Conditionally distributed earnings
We would like remind you about possible tax contributions due to conditionally distributed earnings in the last month of the company’s reporting year. Such conditionally distributed earnings may represent also income, which Latvian taxpayers would be entitled to receive (or expenses they would not incur) if the controlled transaction with related party would be carried out at arms-length. Based on the above rule SRS has rights to request companies during the tax audit to justify prices applied in controlled transactions. In case of the failure to submit the documents or in case SRS will consider the company’s price assessment as insufficient, additional taxes could be levied on the company. We therefore recommend to examine all related-party transactions before submitting of company’s 2018 annual reports to SRS and, if necessary, to prepare the required TP documentation files. The list of related-parties is provided in Clause 1 of the Taxes and Duties Act.
New rules on TP documentation are applicable for the company’s fiscal year which commences in 2018. The penalties for failure to submit the documents to SRS (or submit insufficient TP documentation) could reach 1% from the amount of controlled transactions with maximum cap of 100 000 EUR. The statute of limitations in respect of the controlled transactions and related tax risks is 5 years.
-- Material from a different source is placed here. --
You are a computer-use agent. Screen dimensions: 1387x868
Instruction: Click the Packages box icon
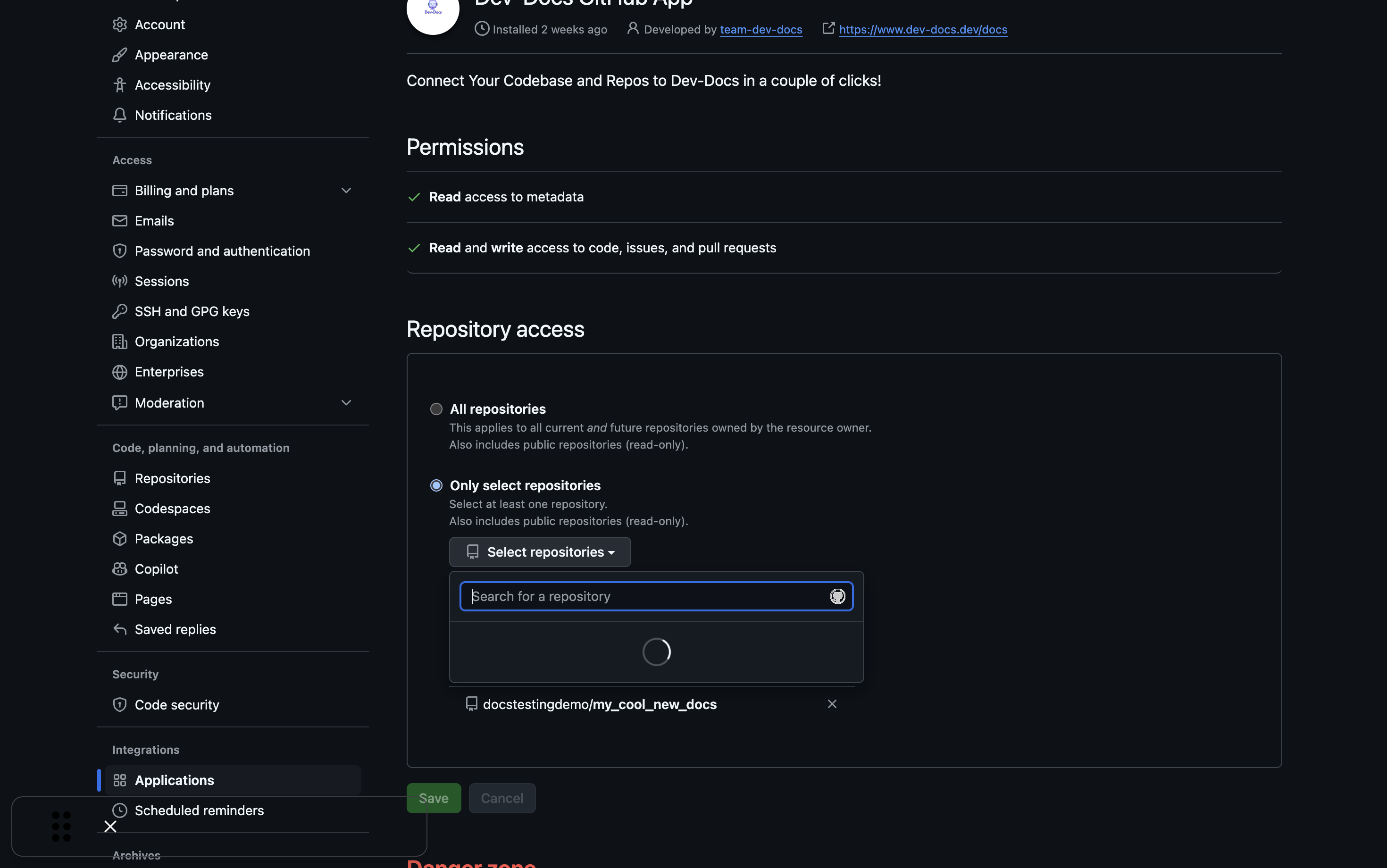(119, 538)
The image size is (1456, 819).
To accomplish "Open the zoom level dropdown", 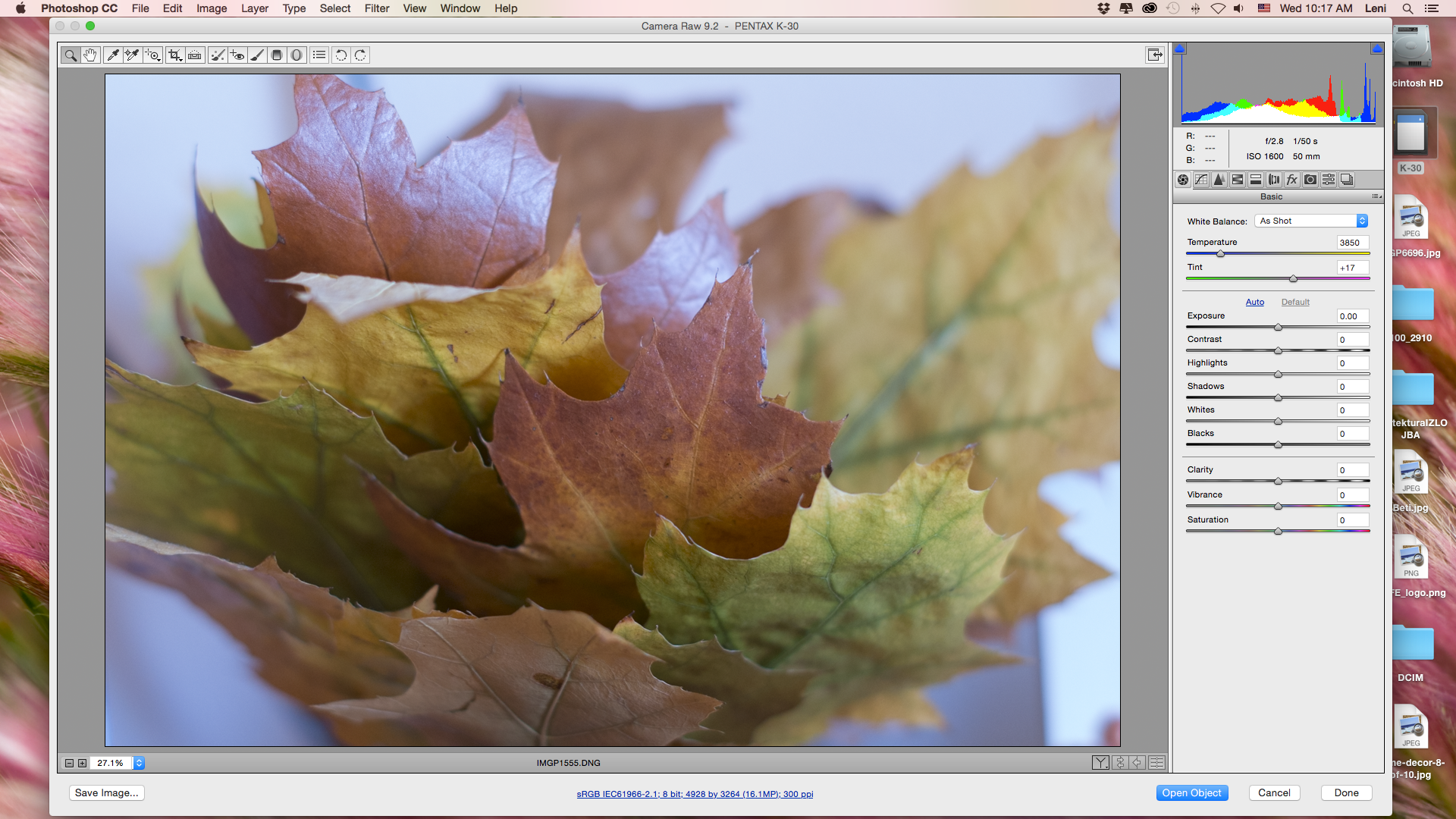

If you seek assistance with preparation of the Transfer pricing documents or look for advisory in relation to the appropriate TP method to be applied, or need any help with the preparation of simplified TP documentation (in a free document form) please contact by email our TP specialist Reinis Ceplis, reinis@bakertilly.lv, or head of the tax department Ina Spridzane, ina@bakertilly.lv
[1] Antigua and Barbuda, American Virgin-islands, Bahamas, Bahrain, Brunei, Dominicac, Djibouti, Ecuador, Grenada, Guam, Jamaica, New Caledonia, Jordan, Kenya, Liberia, Macau, Maldives, Sao Tome and Principe, Saint Pierre and Miquelon, Saint Helena Island, Tahiti, Tonga, Vanuatu, Venezuela, Zanzibar.